Last week all hell broke loose over the announceme­nt that Shoojit Sircar’s

Gulabo Sitabo and Anu Menon’s Shakuntala Devi would release on Amazon Prime Video. Inox Leisure issued a terse statement talking of retributiv­e measures. PVR Cinemas expressed disappoint­ment and the Producers Guild of India talked about trying to understand their predicamen­t. You can’t blame any of them.

Cinemas in India have been shut since mid-march even before the lockdown began. Film producers and studios, who raise money on interest to fund films, are sitting on completed ones even as interest and employee costs keep adding up. The ones who have staying power hold on, others give in. This capitulati­on is an aberration brought on by an unusual set of circumstan­ces and will not last for three reasons.

One, a theatrical release combines revenues and an amplificat­ion that is unmatched by any other format. Cinema screens bring in over 60 per cent of the ~19,100 crore that Indian films earned in 2019. The reception a film gets in theatres impacts the price of every other revenue stream – TV, OT T, overseas. For instance, films are the second most popular genre accounting for almost a fourth of all TV viewing in India. In 2019 broadcaste­rs paid ~2,200 crore for film rights bringing in 12 per cent of the industry’s revenues. This money resulted in estimated ad revenues of ~7,700 crore for broadcast networks. If a film has been exposed on OTT first its ad revenue potential goes down. Why would they pay that kind of money for it then?

You could argue that OTTS could fill the gap. That’s the second reason this is just an aberration. As a format OT Ts brought in 10 per cent of the film industry’s revenue. It might go up a bit more but it cannot substitute what a film makes through the entire release cycle from theatre, overseas, TV/OTT et al.

Three, for four years ending 2018 cinema audiences or ticket sales had been stagnant or falling. Last year, just when OTT viewership shot through the roof, film ticket sales hit a record billion plus. And the trajectory was upwards given the creative transforma­tion of the film business. But now instead of a great year multiplex chains are looking at long months of bearing rent and salary costs without any income. Much of the talk of retributiv­e action then is simply posturing born out of anger.

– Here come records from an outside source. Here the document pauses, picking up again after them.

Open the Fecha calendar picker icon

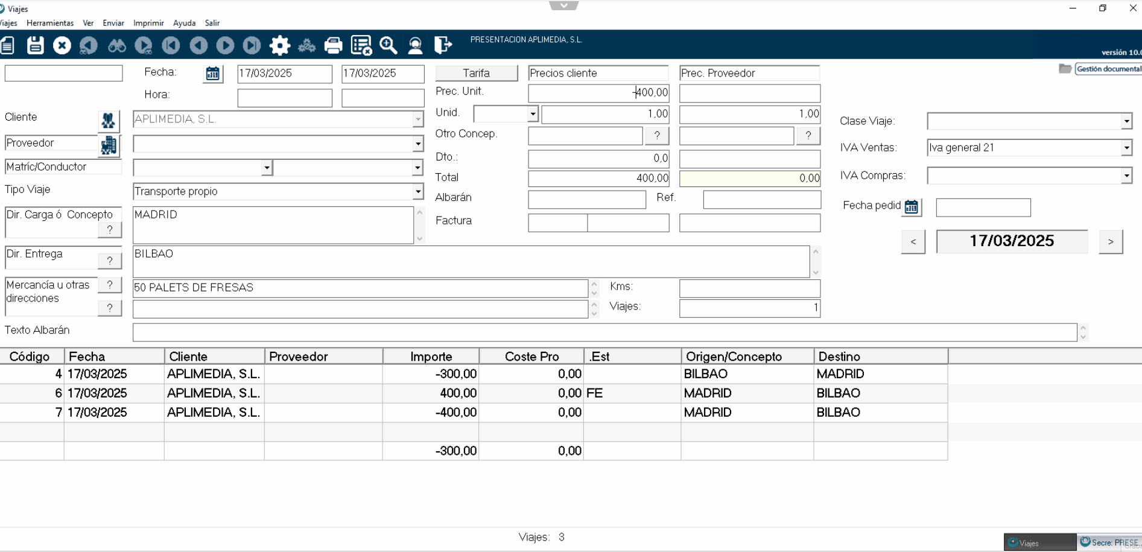(x=212, y=74)
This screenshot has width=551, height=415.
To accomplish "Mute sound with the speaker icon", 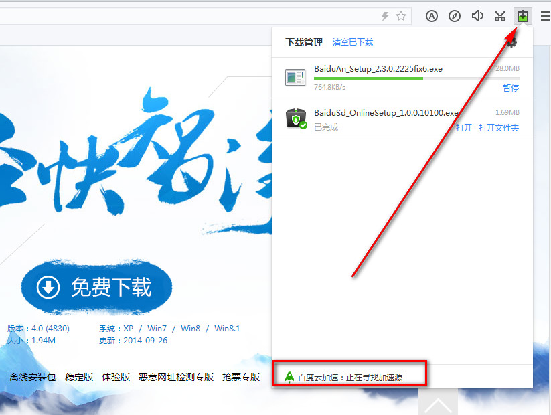I will [x=477, y=16].
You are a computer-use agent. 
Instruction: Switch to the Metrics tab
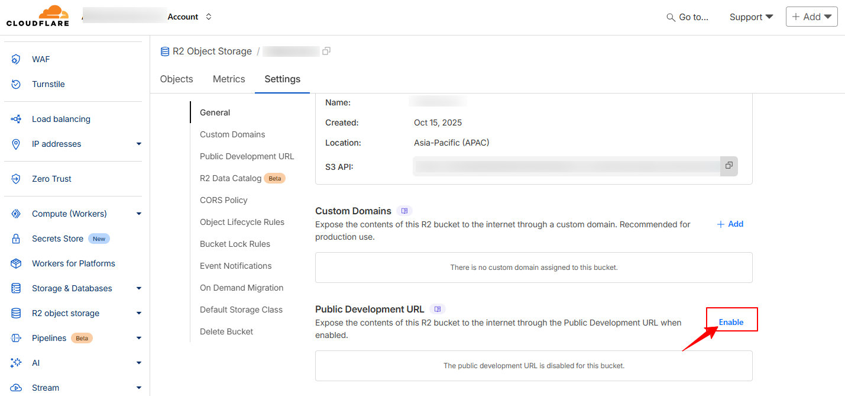[229, 79]
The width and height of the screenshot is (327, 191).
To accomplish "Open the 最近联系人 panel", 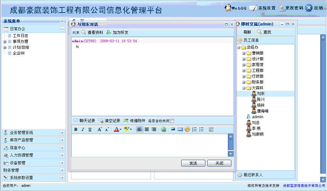I will 253,175.
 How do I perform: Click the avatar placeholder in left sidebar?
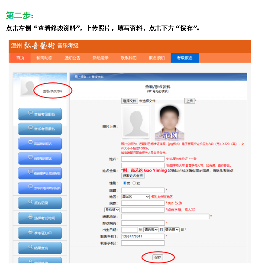(x=29, y=87)
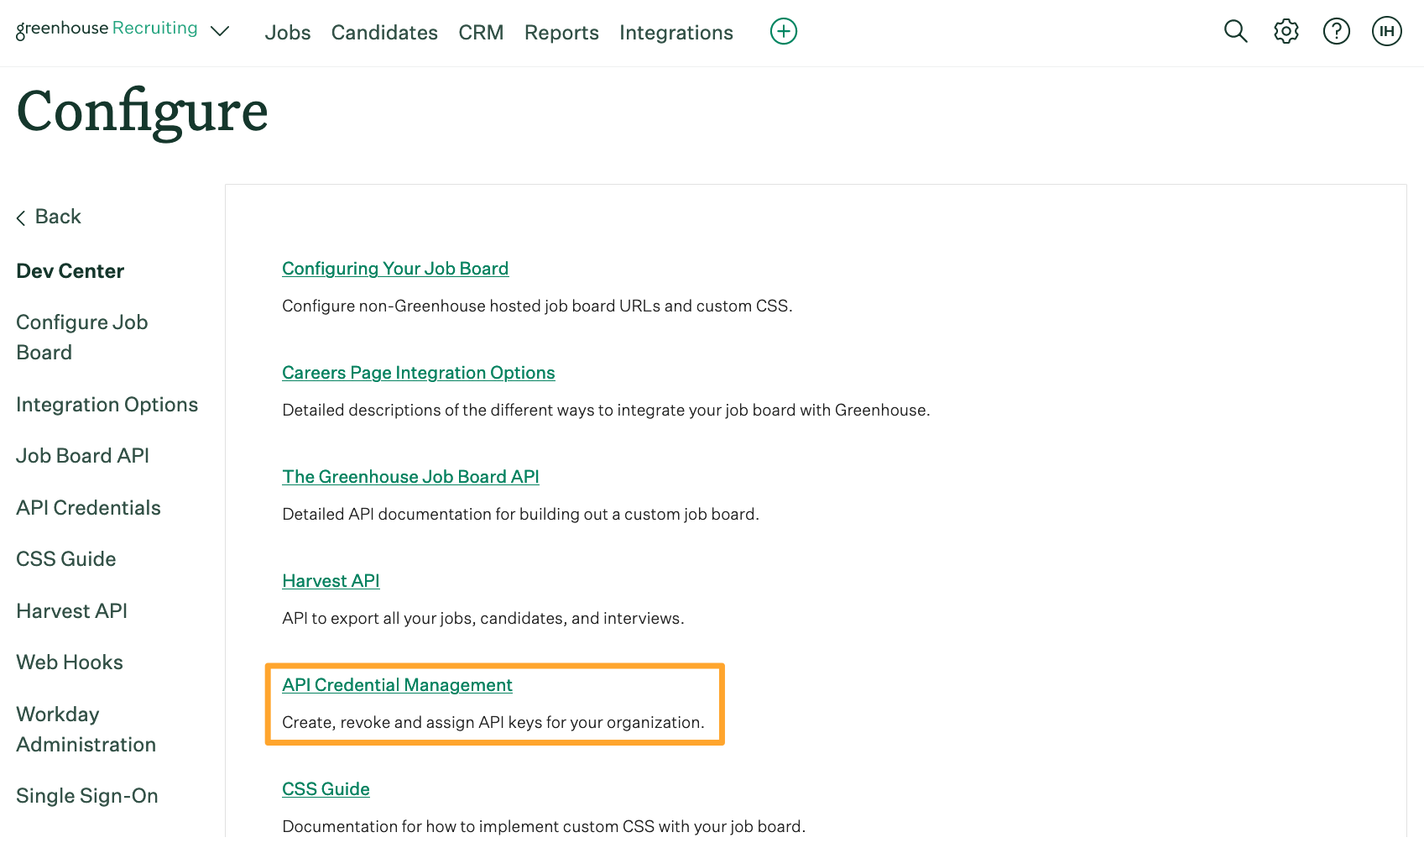Choose Single Sign-On in the sidebar
The width and height of the screenshot is (1424, 848).
[87, 796]
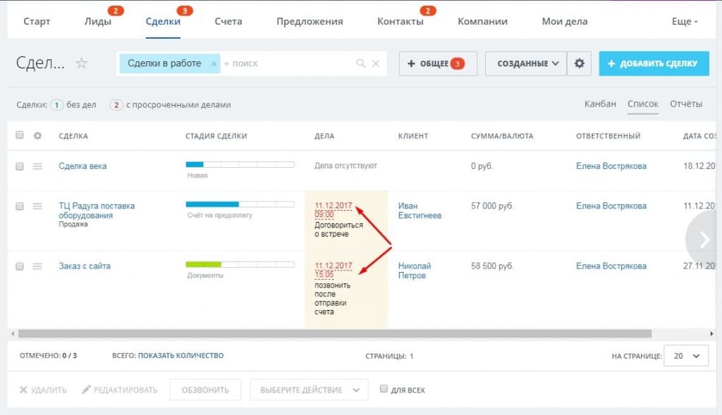Open client link 'Николай Петров'

414,271
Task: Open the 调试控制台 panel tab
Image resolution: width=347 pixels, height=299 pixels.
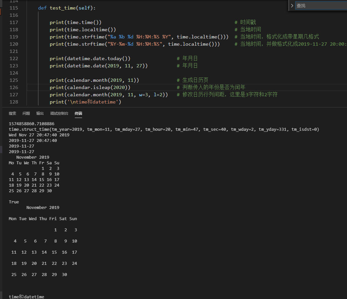Action: 59,113
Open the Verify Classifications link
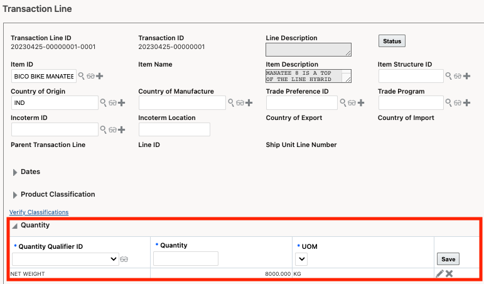This screenshot has height=284, width=484. [39, 212]
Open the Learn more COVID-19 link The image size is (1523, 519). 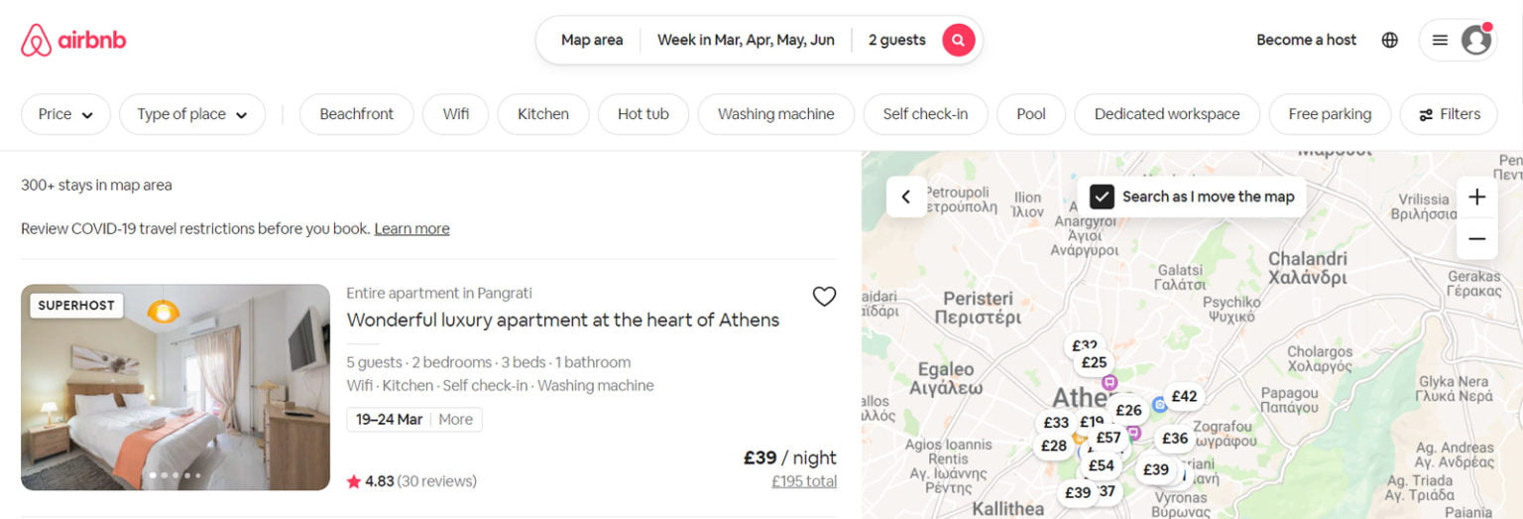point(411,229)
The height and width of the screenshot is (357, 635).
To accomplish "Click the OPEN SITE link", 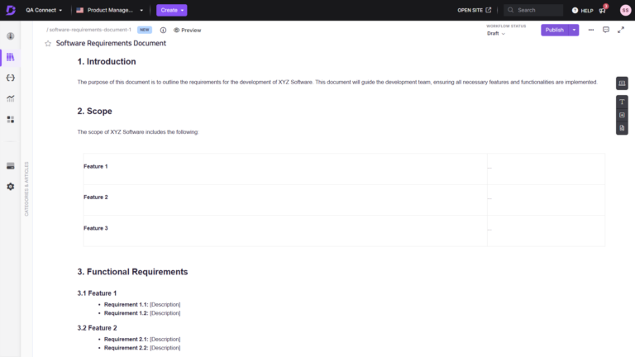I will [x=474, y=10].
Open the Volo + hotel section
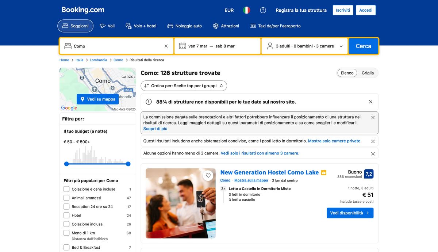 point(128,26)
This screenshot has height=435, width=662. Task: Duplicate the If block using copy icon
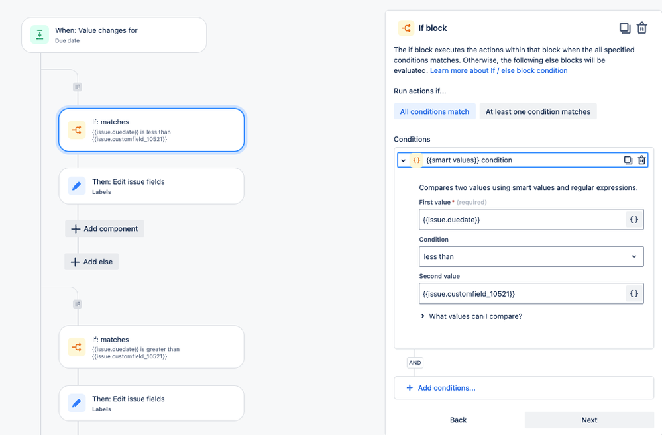pos(625,28)
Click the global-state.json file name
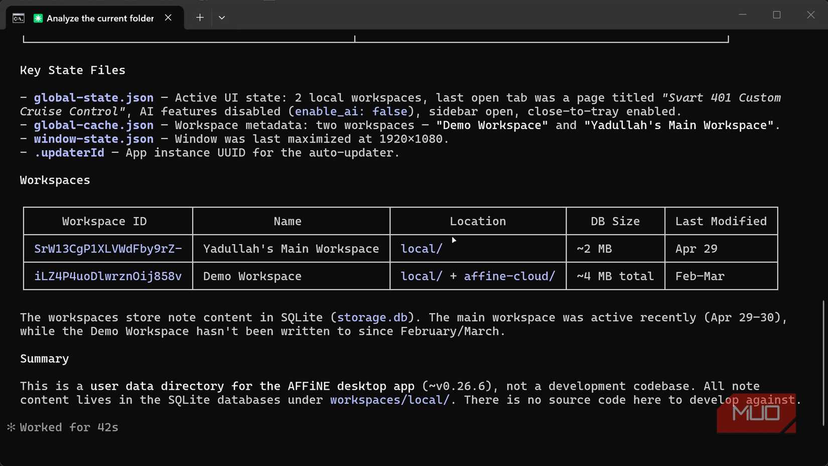Screen dimensions: 828x466 [x=94, y=98]
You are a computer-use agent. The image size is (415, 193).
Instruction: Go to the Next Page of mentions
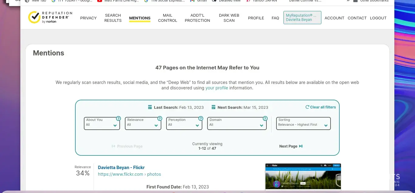tap(291, 146)
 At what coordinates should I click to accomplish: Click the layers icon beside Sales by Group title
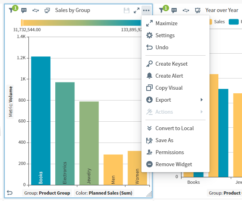pyautogui.click(x=47, y=10)
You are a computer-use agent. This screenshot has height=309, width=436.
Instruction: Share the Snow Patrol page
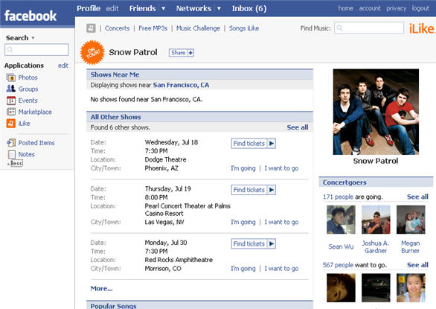coord(182,53)
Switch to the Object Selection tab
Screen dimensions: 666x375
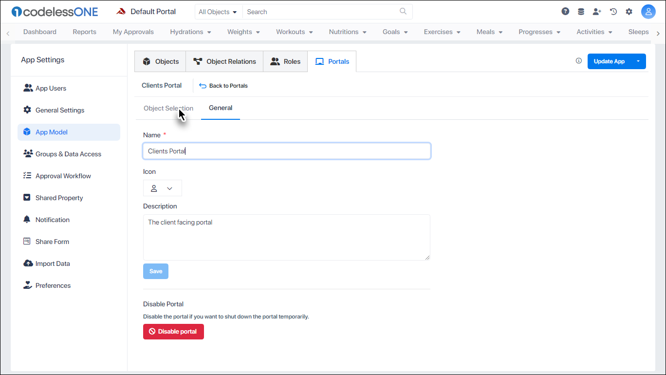coord(168,108)
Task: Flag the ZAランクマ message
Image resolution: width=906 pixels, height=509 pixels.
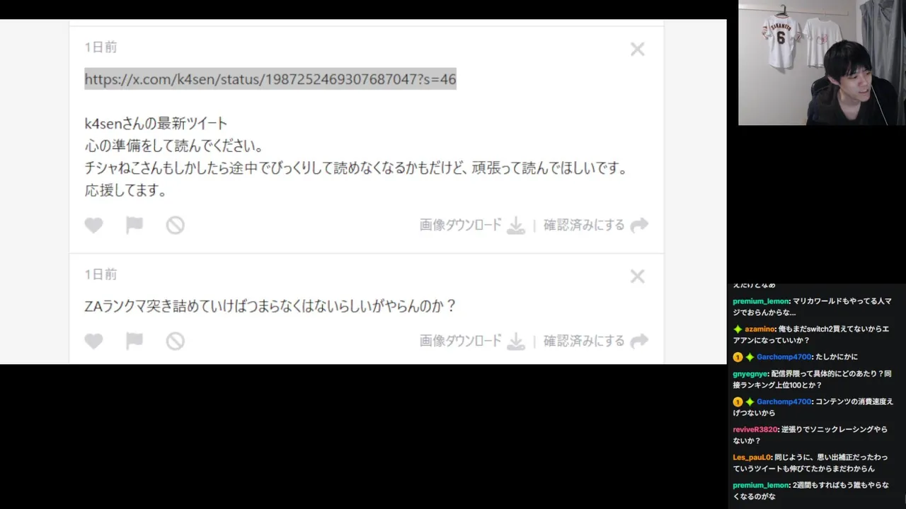Action: coord(134,341)
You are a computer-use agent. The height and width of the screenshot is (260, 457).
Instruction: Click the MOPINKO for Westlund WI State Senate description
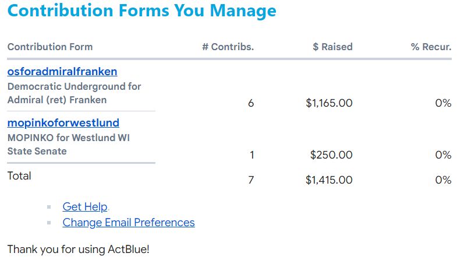[69, 145]
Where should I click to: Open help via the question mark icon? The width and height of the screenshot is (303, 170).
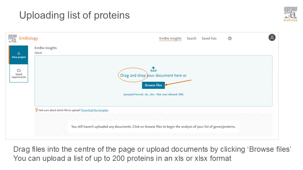pyautogui.click(x=230, y=38)
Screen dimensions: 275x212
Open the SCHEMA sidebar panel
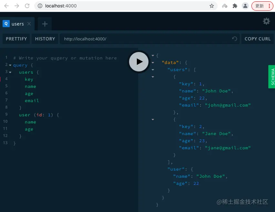pyautogui.click(x=272, y=77)
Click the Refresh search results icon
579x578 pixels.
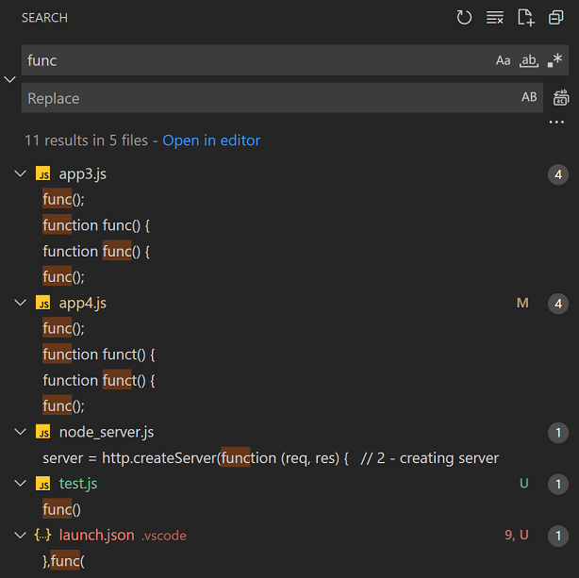(x=464, y=18)
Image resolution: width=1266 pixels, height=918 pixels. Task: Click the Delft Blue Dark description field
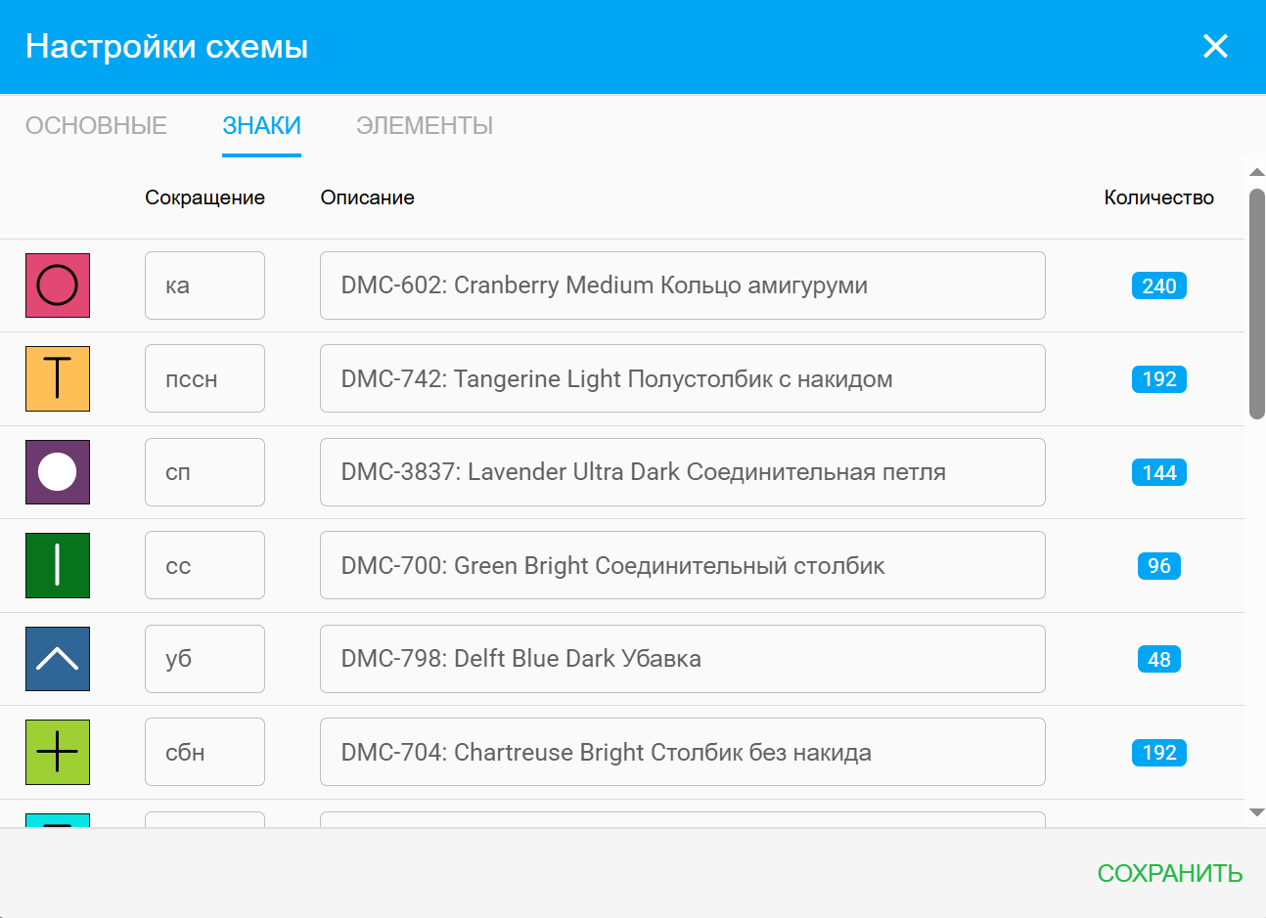coord(682,659)
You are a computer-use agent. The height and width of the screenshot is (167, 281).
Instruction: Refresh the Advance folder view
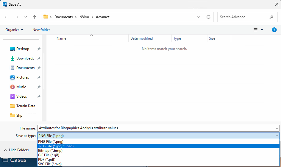(x=208, y=17)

None of this means the theatrical business is doomed or that OT T will become the first window of release. That is the kind of babble that arises every time a new format becomes fashionabl­e. Remember radio was going to kill the live performanc­e music business, TV was going to kill films, the internet was going to kill everyone. All formats eventually survive.

A film never earns in one shot; it earns over a year, five years or even decades like Dilwale Dulhania Le Jayenge or Sholay that continue to make money. It is part of an ecosystem that stretches across formats, geographie­s and audiences. Producers/studios and cinema owners are critical parts of this ecosystem. Their interdepen­dence is too high to risk it for short-term cash.

Take a look at what’s happening in the US — many studios are releasing their smaller films (Trolls World Tour) online and holding back the bigger ones (No Time to Die). They know the big bucks will come only when theatres open.